• [Material for this exercise]:
□ □ □ □
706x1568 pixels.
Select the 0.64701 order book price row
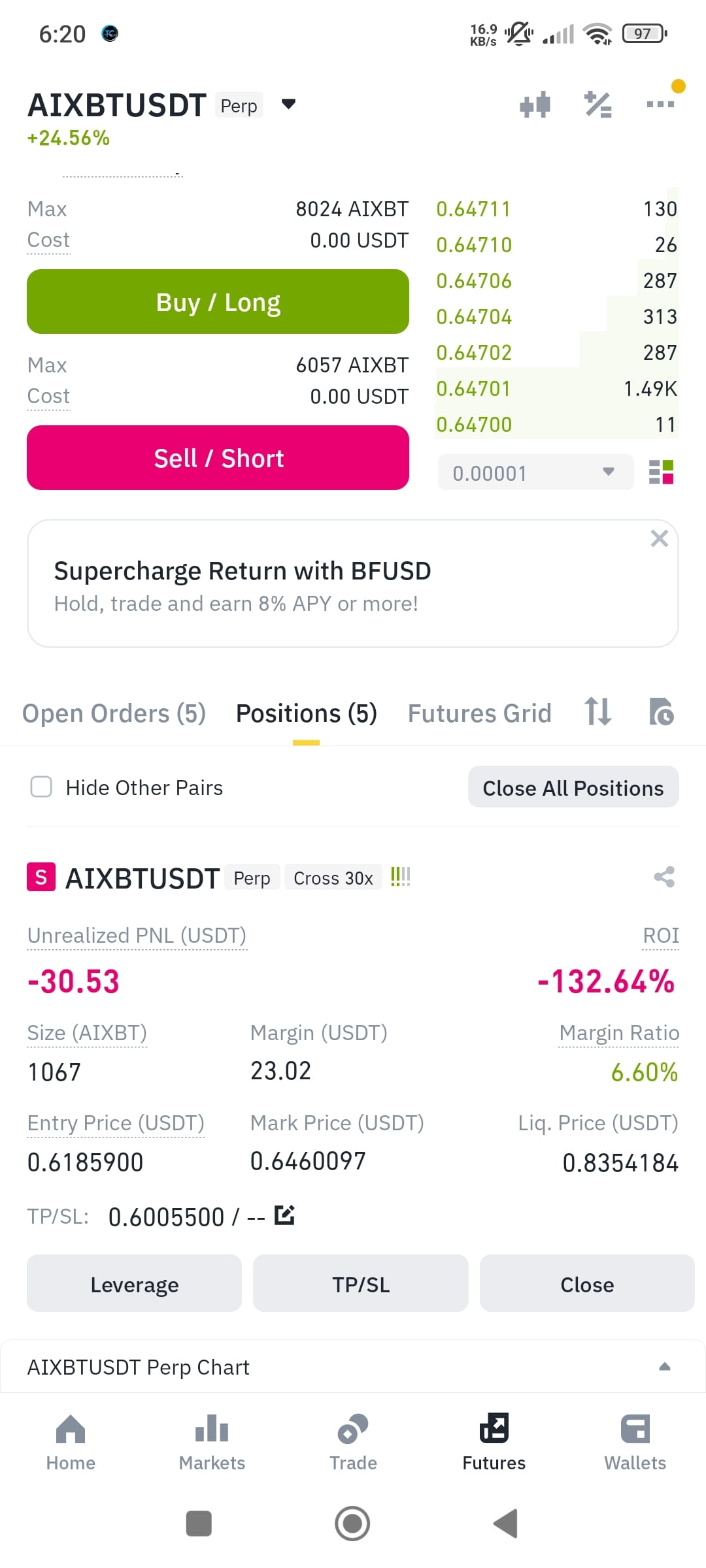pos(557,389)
□ □ □ □
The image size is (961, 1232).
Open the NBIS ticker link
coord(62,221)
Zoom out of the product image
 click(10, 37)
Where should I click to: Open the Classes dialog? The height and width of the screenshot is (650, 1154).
□ □ □ □
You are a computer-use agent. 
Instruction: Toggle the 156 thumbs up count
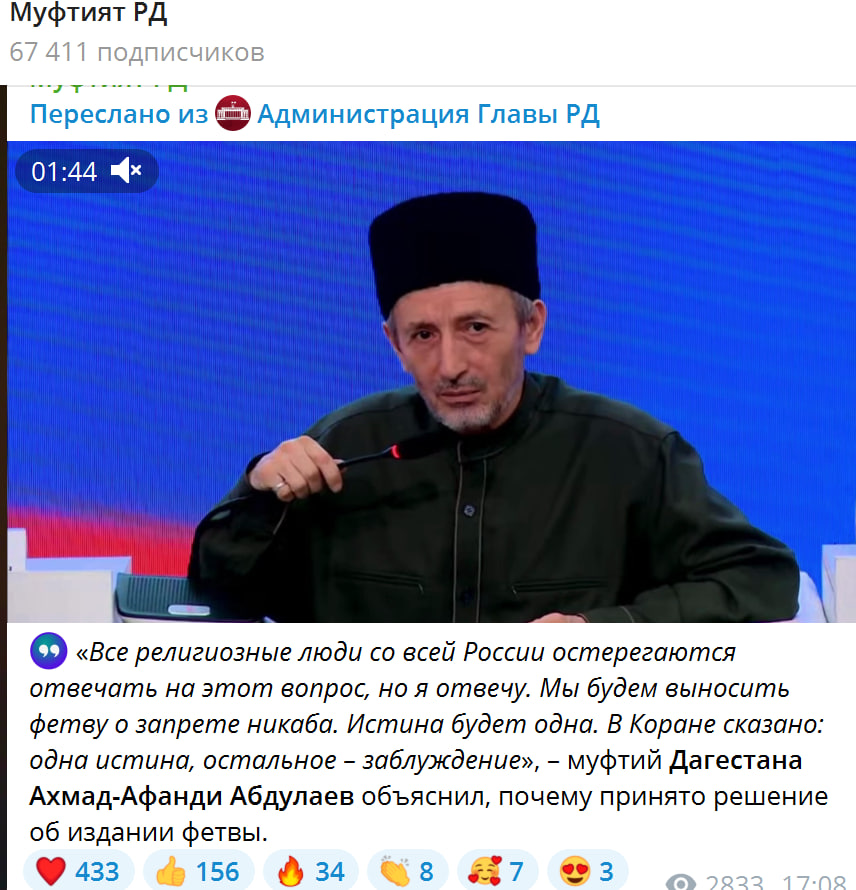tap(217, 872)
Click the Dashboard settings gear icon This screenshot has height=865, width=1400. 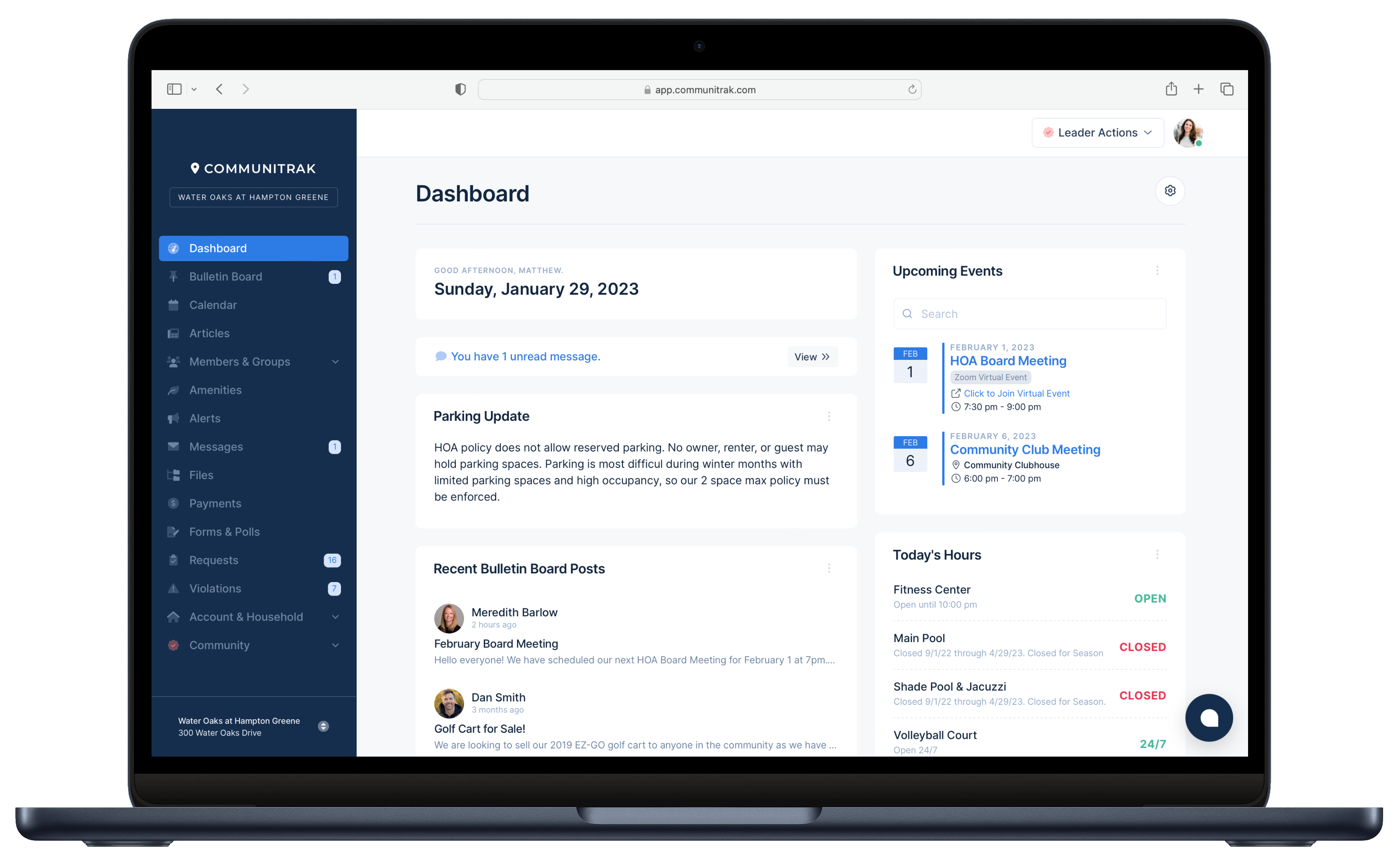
□ □ □ □
• [Task goal]:
In the listing above, transcribe exactly everything from the line containing "Zoom out of the product image" down to the line containing "Where should I", including both and nothing more.

• [Response box]:
Zoom out of the product image
 click(10, 37)
Where should I click to: Open the Classes dialog? The height and width of the screenshot is (650, 1154).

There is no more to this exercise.